- The Washington Times - Thursday, January 3, 2002

I see fewer flags flying these days, and the patriotic flame that burned so brightly after September 11 also seems on the wane. A lot of folks are probably thinking that since what's left of Osama's crazy crew is on the run, the war is over. It's human nature to start taking things for granted again when danger isn't banging loudly on the door.

I hope we don't go back to the fickleness of the Vietnam War.

In 1965, when the 1/101st Airborne Brigade left Fort Campbell, Ky., it was to ringing endorsements from President Lyndon Johnson, Congress and the people. Eighty-five percent of Americans told the pollsters they were "All the Way With LBJ."

Just a year later, the survivors of that storied fighting unit returned from Vietnam to many of the same folks chanting, "Hey, Hey, LBJ, how many kids did you kill today?"

But this time around, we're in a fight that's as critical as World War II. Because our homeland and very survival are once more at stake, the American people can't afford to treat this new war against terrorism like they did Vietnam.

We must stay the course and support this war from beginning to end, remaining ever aware that the brilliant victory in Afghanistan is simply one battle, with at least 60 more ahead. Fighting terrorism is not unlike fighting a deadly cancer. It can't be treated just where it's visible every diseased cell in the body must be destroyed. Terrorism, too, must be excised wherever it exists, which will take years, and which can't happen without the total commitment and the everyday involvement of the American people.

Just as during World War II when our block wardens and other sharp-eyed patriots looked out for enemy spies, subs and planes, we today must remain as vigilant as our warriors overseas. Not an easily maintained mindset for the most laid-back and relaxed citizenry in the world.

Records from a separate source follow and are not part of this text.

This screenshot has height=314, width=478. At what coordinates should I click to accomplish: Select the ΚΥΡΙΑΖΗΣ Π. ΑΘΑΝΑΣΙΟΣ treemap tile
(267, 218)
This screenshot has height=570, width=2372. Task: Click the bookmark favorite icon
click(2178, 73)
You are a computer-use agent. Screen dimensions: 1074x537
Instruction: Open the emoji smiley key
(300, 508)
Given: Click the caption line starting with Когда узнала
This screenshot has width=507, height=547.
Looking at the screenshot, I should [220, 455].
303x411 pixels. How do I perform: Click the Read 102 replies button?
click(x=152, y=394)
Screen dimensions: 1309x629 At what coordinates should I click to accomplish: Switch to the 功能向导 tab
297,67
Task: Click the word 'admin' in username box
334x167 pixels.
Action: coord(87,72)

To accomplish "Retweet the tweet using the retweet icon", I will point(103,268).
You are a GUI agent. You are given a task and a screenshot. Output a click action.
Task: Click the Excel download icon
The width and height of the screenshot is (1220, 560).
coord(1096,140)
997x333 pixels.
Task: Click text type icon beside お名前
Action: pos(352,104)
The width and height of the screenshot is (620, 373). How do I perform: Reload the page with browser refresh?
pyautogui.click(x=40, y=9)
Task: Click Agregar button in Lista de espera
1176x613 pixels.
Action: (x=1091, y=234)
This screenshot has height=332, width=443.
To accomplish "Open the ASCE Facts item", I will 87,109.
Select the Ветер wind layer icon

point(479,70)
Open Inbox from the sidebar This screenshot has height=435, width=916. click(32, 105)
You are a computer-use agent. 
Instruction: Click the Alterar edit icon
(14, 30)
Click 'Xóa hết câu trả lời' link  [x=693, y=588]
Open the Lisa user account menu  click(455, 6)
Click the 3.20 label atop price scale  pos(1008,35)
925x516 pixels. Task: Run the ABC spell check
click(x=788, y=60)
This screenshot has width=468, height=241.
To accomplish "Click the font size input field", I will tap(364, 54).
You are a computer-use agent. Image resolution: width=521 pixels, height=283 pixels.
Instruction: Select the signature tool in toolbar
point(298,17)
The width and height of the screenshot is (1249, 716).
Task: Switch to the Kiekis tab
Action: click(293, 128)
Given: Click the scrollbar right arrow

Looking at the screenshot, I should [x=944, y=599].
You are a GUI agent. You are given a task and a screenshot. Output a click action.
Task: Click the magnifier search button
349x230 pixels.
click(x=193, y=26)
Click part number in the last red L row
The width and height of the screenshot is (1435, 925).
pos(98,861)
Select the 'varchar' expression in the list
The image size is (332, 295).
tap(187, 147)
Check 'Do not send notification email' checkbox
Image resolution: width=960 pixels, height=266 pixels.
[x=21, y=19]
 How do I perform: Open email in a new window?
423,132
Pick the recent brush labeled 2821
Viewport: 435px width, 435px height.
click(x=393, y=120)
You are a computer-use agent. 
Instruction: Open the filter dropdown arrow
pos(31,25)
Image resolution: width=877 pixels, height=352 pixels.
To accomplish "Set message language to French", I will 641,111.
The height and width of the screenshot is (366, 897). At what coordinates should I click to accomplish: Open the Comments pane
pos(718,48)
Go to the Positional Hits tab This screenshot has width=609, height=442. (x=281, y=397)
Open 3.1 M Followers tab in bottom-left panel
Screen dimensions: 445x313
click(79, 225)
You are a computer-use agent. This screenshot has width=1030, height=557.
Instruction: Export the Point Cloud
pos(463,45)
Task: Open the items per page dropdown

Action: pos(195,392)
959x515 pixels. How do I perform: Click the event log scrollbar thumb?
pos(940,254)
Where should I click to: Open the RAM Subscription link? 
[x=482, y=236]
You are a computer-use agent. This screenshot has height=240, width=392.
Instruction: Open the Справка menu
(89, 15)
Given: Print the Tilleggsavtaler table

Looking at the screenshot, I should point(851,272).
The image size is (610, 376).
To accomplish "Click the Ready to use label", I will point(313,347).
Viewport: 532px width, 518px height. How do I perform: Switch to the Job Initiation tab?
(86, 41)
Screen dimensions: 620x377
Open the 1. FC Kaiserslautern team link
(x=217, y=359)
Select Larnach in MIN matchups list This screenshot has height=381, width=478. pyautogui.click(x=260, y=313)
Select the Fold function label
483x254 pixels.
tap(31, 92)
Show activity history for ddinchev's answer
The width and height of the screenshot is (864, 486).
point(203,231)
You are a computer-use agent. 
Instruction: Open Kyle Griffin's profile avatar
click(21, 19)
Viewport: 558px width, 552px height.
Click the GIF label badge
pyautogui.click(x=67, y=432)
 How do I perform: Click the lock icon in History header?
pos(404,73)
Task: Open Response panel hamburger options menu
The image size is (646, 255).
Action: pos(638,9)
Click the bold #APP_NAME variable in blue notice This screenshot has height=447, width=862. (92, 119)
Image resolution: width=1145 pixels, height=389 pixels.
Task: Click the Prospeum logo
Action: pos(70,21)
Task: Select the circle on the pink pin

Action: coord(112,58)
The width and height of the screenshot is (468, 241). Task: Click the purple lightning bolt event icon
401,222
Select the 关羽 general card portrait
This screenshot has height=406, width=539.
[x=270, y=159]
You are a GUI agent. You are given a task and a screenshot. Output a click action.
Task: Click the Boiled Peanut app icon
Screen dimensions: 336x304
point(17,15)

But even on the battlefield, a leader's biggest problem has always been alertness. Even with infantry troops, where fast reactions mean the difference between life and death. Grunts on the line, where the enemy wants them dead, still goof off even knowing that by letting their guard down they might die.

In order to drill into young men the need to stay alert and stay alive, I used to punish offenders with my fists, boots and rifle butt, and with stockade time. I was ruthless. I had seen too many kids go down because someone was asleep at the switch. There was no technique or punishment I didn't employ except killing the sorry slackers, and I often threatened that.

Fortunately, it worked. In my last combat tour in Vietnam with a mainly draftee battalion (the 4/39th), we didn't lose one soldier because our opponent got the edge. Now it's not uncommon for a 52-year-old former battalion member to thank me for kicking his butt and keeping him alive back when he was 19.

We must all discipline ourselves into becoming super soldier-sensitive to weird, suspicious stuff and reporting same to the FBI or local police. Two years ago, for example, a very alert female customs inspector stopped several major attacks by catching a Middle Eastern tourist as he was entering the U.S.A. from Canada. The arrest led to the FBI rollup of a large terrorist network planning on blistering Los Angeles and New York City. Last month, several tips protected nuclear reactor sites. And less than two weeks ago, two sharp American Airlines crew members nailed another terrorist bent on bringing their plane down with explosive devices secreted in his shoes.

And even though friends in the FBI say some of their best tips are coming from alert citizens, we must still make sure our info gets attention. Remember, the bureau received advance warning of the September 11 kamikaze attacks before it got lost in the maze. Since that's the nature of bureaucracies, you-the-citizen must take your wartime home-front responsibilities seriously enough to follow up and make sure that everyone assigned to protect us is as much on the ball as you are.

As I drilled into my troops for more than a quarter of a century in training and battlefields: "Stay Alert, Stay Alive."

And don't forget to make a New Year's resolution that you'll support our troops in this long, hard war until "It's over, over there" and here, too.